Gelar MOK, HMPS Pendidikan Sosiologi Universitas Hamzanwadi Perkuat Manajemen Organisasi
Okenews.net — HMPS Pendidikan Sosiologi FISE Universitas Hamzanwadi menggelar kegiatan Manajemen Organisasi dan Kepemimpinan (MOK), Sabtu (05/07/2025) di Laboratorium Pendidikan Sosiologi.Pose bersama usai kegiatan MOK di ruang laboratorium
Dengan mengangkat tema “Kepemimpinan dan Manajemen Sosial: Menggerakkan Organisasi dengan Lensa Sosiologi”, kegiatan ini tak sekadar menjadi pelatihan, melainkan ruang pembacaan ulang atas praktik kepemimpinan mahasiswa yang kerap kehilangan orientasi sosialnya.
Kegiatan ini diikuti pengurus HMPS dan mahasiswa aktif lainnya.

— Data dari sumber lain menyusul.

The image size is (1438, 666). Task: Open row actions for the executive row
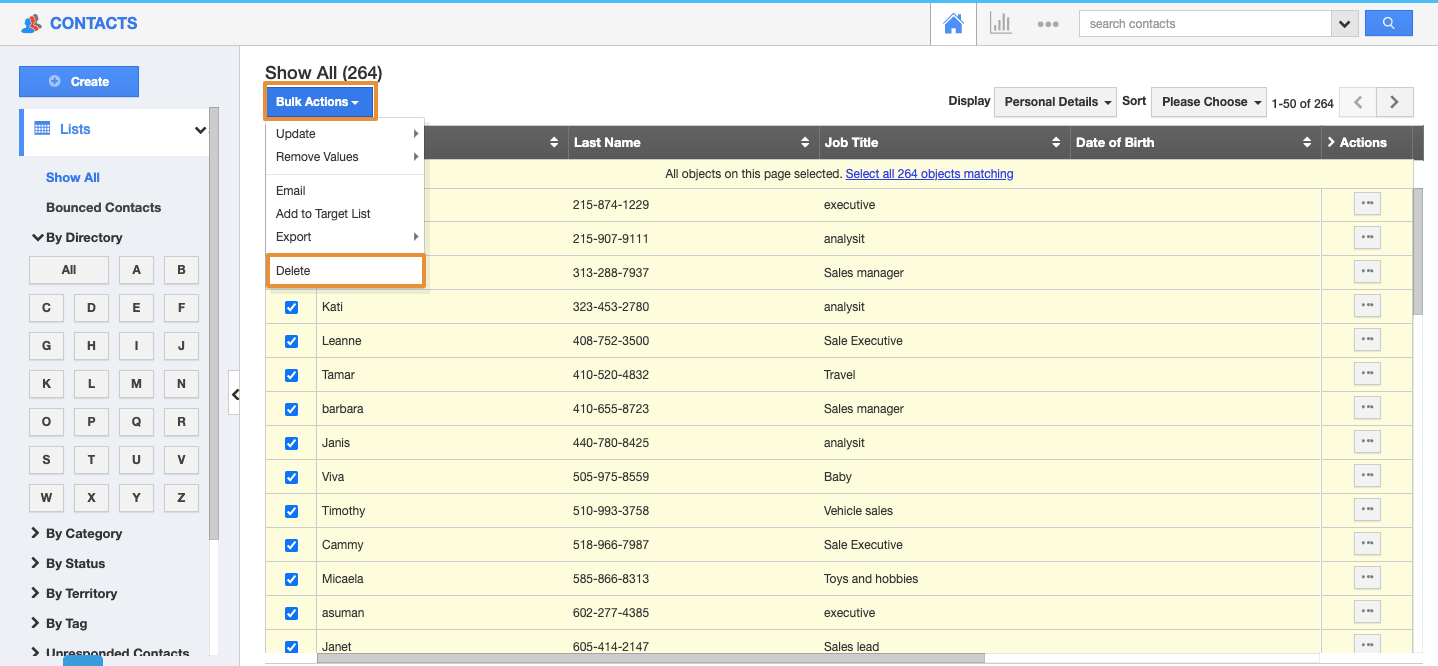(1367, 204)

Diharapkan, melalui MOK ini menjadi forum penting dalam menanamkan nilai-nilai dasar kepemimpinan sosiologis, serta memperkuat manajemen organisasi berbasis kolaborasi, empati, dan kesadaran sosial.
Ketua Prodi Pendidikan Sosiologi, M Zainul Asror, MA mengatakan, mahasiswa hari ini tidak cukup hanya belajar tentang struktur dan strategi organisasi, tetapi juga perlu membongkar ulang motivasi dan visi sosial mereka.

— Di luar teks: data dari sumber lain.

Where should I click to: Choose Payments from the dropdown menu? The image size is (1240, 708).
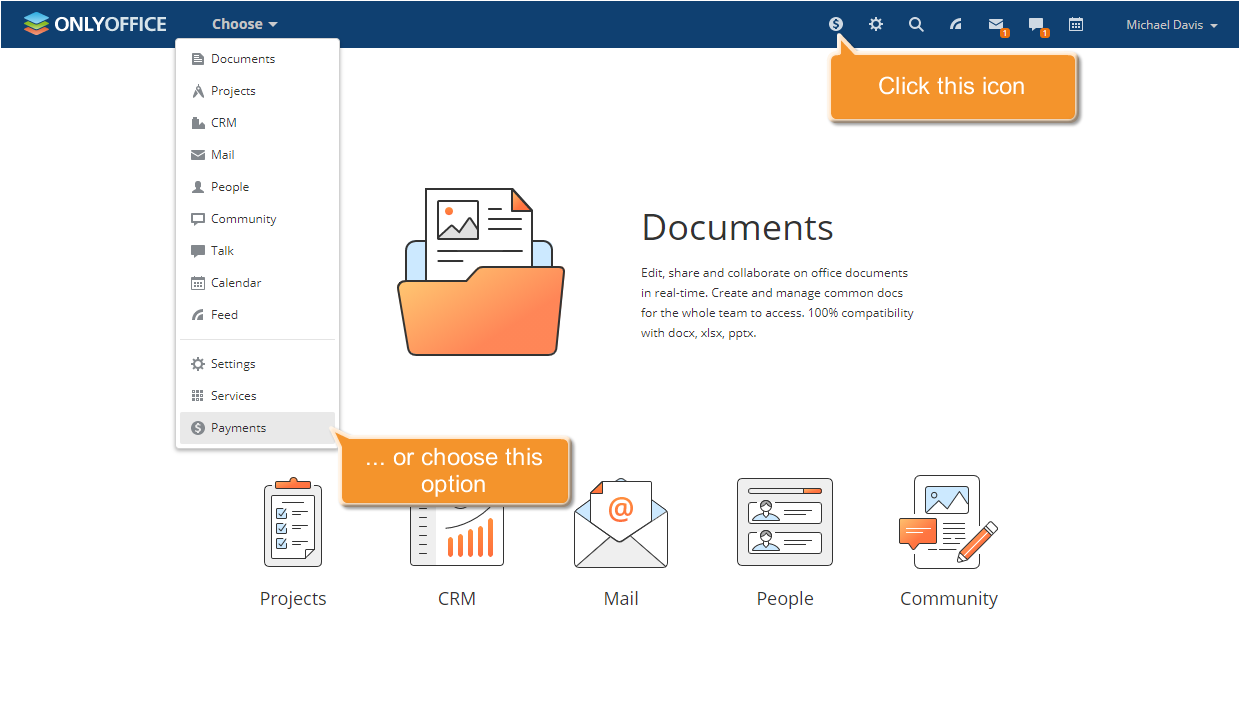point(238,428)
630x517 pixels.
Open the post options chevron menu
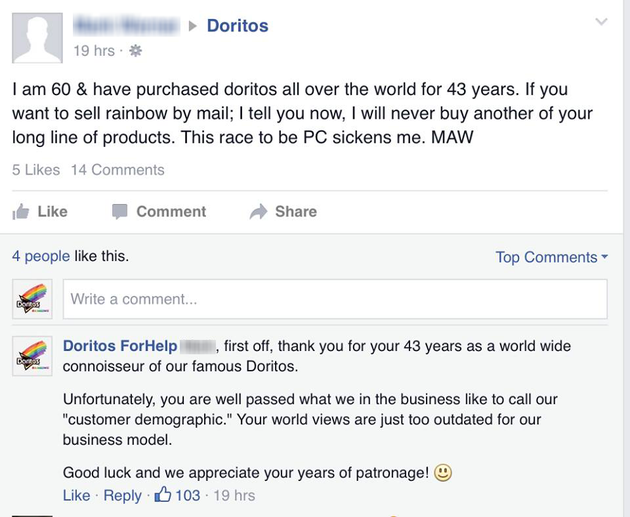pyautogui.click(x=601, y=21)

“Organisasi mahasiswa idealnya menjadi cermin dari dinamika masyarakat. Jika hanya berputar pada agenda formalitas tanpa kepekaan sosial, maka yang tercipta hanyalah manajemen kosong tanpa ruh,” tegasnya dalam sambutan pembukaan.
Menurutnya, MOK menjadi upaya kolektif HMPS untuk menguatkan kembali ruh sosiologis ke dalam jantung organisasi mahasiswa. Melalui rangkaian diskusi kritis, refleksi nilai, studi kasus, dan pembacaan realitas sosial.
"Konteks ini, peserta diajak memahami bahwa menjadi pemimpin berarti juga menjadi pembaca kondisi, penggerak perubahan, dan perawat solidaritas sosial.di tengah tantangan global," tegas Asror.
Kegiatan berlangsung dinamis dan menarik. Para pemateri memaparkan kepemimpinan yang tidak hanya berbasis pada kemampuan teknis, tetapi juga pada pemahaman struktural dan nilai-nilai sosial yang hidup dalam masyarakat.
Dengan merujuk pada teori-teori sosiologi klasik dan kontemporer, pemateri menyoroti bagaimana relasi kuasa, norma sosial, dan struktur budaya membentuk karakter seorang pemimpin, terutama mahasiswa sebagai calon pemimpin masa depan.
Kegiatan ini menghadirkan pemateri M. Marzuki, M. Pd dan Hanapi, M.Si menekankan pentingnya kepemimpinan masa depan yang menuntut keberanian untuk mengambil sikap di tengah ketidakpastian, dan kemampuan untuk bersikap inklusif di tengah masyarakat yang semakin majemuk.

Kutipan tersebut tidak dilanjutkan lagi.